THE PROBLEM: What is needed is the run of lines from the one with "Blog (1233, 77)" through the close of the data, set down exactly.

[Data entries]
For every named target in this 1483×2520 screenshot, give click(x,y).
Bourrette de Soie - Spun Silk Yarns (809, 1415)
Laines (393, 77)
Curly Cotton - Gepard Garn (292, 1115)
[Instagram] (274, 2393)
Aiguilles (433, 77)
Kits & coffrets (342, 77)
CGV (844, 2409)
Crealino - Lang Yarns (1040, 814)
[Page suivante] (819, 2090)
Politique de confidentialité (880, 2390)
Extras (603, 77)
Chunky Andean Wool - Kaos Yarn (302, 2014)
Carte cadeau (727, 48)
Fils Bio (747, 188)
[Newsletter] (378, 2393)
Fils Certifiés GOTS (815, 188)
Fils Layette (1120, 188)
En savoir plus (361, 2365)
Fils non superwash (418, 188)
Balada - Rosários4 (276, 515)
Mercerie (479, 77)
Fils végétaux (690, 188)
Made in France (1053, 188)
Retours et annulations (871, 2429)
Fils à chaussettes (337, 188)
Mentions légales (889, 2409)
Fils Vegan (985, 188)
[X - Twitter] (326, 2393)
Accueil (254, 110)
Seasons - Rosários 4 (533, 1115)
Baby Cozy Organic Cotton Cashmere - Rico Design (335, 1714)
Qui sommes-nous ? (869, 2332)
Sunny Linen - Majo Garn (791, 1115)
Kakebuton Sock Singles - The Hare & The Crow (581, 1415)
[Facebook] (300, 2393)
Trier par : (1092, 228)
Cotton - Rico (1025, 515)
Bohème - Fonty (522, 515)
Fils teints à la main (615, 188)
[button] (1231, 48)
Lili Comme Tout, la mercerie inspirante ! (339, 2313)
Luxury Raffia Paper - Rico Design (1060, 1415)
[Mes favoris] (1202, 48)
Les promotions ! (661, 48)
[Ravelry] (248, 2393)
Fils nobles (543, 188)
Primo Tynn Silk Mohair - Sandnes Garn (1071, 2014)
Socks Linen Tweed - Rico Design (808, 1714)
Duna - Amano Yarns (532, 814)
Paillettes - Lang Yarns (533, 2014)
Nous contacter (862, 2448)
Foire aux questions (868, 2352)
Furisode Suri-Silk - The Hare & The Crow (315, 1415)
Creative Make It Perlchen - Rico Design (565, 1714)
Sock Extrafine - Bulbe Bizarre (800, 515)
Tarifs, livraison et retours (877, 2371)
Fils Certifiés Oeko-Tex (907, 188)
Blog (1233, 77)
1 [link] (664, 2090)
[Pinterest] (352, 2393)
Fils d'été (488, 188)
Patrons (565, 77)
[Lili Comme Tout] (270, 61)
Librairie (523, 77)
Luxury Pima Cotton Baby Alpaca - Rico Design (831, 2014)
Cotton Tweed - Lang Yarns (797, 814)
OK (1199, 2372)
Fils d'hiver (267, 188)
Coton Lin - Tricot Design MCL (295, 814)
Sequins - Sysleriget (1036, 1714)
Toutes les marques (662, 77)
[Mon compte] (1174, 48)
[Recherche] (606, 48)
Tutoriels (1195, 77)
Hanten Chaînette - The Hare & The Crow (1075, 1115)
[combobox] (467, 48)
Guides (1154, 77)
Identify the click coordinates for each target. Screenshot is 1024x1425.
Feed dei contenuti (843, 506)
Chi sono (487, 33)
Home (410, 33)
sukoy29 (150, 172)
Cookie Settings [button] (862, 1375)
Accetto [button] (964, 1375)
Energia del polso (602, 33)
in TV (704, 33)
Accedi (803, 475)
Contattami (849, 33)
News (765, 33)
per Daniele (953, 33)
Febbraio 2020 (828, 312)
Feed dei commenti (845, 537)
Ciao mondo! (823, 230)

ANSWER SECTION:
Blog (1233, 77)
1 [link] (664, 2090)
[Pinterest] (352, 2393)
Fils d'été (488, 188)
Patrons (565, 77)
[Lili Comme Tout] (270, 61)
Librairie (523, 77)
Luxury Pima Cotton Baby Alpaca - Rico Design (831, 2014)
Cotton Tweed - Lang Yarns (797, 814)
OK (1199, 2372)
Fils d'hiver (267, 188)
Coton Lin - Tricot Design MCL (295, 814)
Sequins - Sysleriget (1036, 1714)
Toutes les marques (662, 77)
[Mon compte] (1174, 48)
[Recherche] (606, 48)
Tutoriels (1195, 77)
Hanten Chaînette - The Hare & The Crow (1075, 1115)
[combobox] (467, 48)
Guides (1154, 77)
Identify the click coordinates for each target. Screenshot is 1024x1425.
Feed dei contenuti (843, 506)
Chi sono (487, 33)
Home (410, 33)
sukoy29 (150, 172)
Cookie Settings [button] (862, 1375)
Accetto [button] (964, 1375)
Energia del polso (602, 33)
in TV (704, 33)
Accedi (803, 475)
Contattami (849, 33)
News (765, 33)
per Daniele (953, 33)
Febbraio 2020 (828, 312)
Feed dei commenti (845, 537)
Ciao mondo! (823, 230)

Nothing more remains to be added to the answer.